# Dadipark, Dadizele, Belgium - April 2011 (Pic Heavy)



## LulaTaHula (May 1, 2011)

*The Belgian Roadtrip: Site 6*

Of course, the time came when we had to go home. Not before visiting the playground though! En route back to Dunkerque, we gave ourselves plenty of time to explore and enjoy Dadipark. Opened in 1950, the park was closed following concerns over the safety of several attractions, including an incident in which a visitor lost his arm on one of the rides.

Q: What's the best thing to do with a derelict recreation park, full of dangerous rides? 
A: Leave it wide open, for families with children, and teenagers hell bent on vandalism, to enjoy a day out in!
I'd been prepared for the possibility of seeing others at Dadipark, but I was still amazed to see quite so many people, including the group of youths very brazenly damaging as much as they could.

The theme of the day was to go on everything that could be gone on. And so we did! I happily climbed ladders and the suspension bridge, went down slides, clambered onto rides and very much enjoyed the maze - my favourite find of the day I think 

Many thanks to Mr Bones for his hosting of the trip, and for letting me drive his car on both continents  An excellent adventure was had by all and it's certainly given me the Euro exploring bug...


----------



## mr_bones (May 1, 2011)

good shots, plenty of very usable and 100% safe rides left to play on.


















































​


----------



## klempner69 (May 2, 2011)

Excellant stuff..as for the tables n chairs in the boating lake,they wernt there 4 weeks ago unless the water level has dropped drastically!


----------



## Snips86x (May 2, 2011)

WOW! This is amazing. I love the old till and the floating chairs. How were the rope bridges? Were they safe?


----------



## King Al (May 2, 2011)

Looks like you had a fun time there!! Great pics too  Were was the maze? don't remember that!


----------



## Foxylady (May 6, 2011)

Great sets of photos, both of you. Really nice to see some more areas here. Those chairs and tables in the lake are rather bizarre...love em.


----------
━━━━━━━━
> [DIRECTIVE 1]: Rewrite the paragraph of the Dadipark thread that begins "Of course, the time came" as a shorter version that keeps its main facts.
> [DIRECTIVE 2]: Reproduce verbatim the part of the Dadipark thread between "I'd been prepared" and "to play on.", inclusive.

> [STORED DATA]:
━━━━━━━━
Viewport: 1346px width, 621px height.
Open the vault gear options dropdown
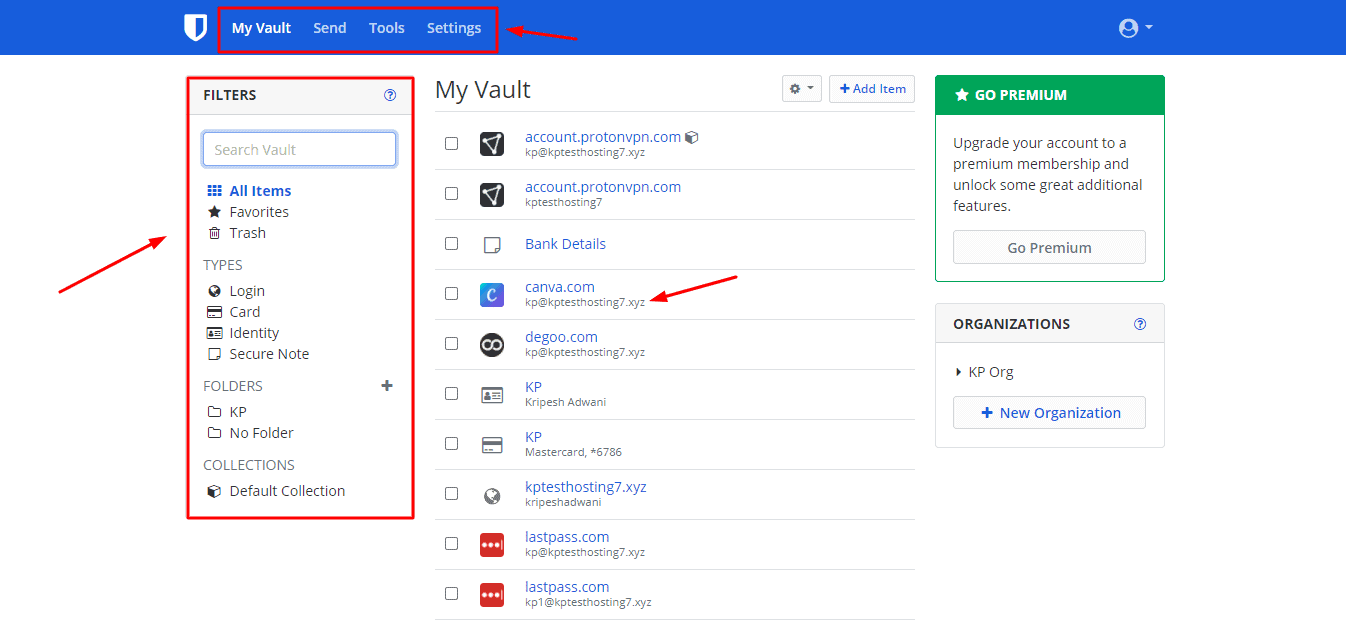(x=801, y=89)
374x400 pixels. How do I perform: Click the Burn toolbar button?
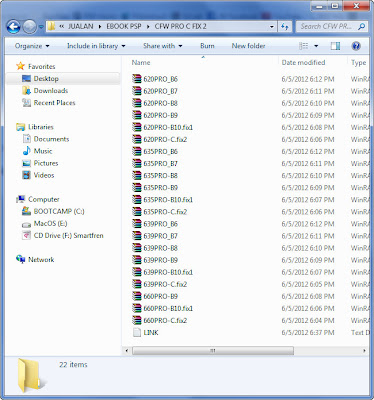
━━━━━━━━
> [ANSWER 1]: Before heading home to Dunkerque, the group set aside time to explore Dadipark. The park opened in 1950. It closed after concerns about the safety of several attractions, including an incident in which a visitor lost his arm on a ride.

> [ANSWER 2]:
I'd been prepared for the possibility of seeing others at Dadipark, but I was still amazed to see quite so many people, including the group of youths very brazenly damaging as much as they could.

The theme of the day was to go on everything that could be gone on. And so we did! I happily climbed ladders and the suspension bridge, went down slides, clambered onto rides and very much enjoyed the maze - my favourite find of the day I think 

Many thanks to Mr Bones for his hosting of the trip, and for letting me drive his car on both continents  An excellent adventure was had by all and it's certainly given me the Euro exploring bug...


----------



## mr_bones (May 1, 2011)

good shots, plenty of very usable and 100% safe rides left to play on.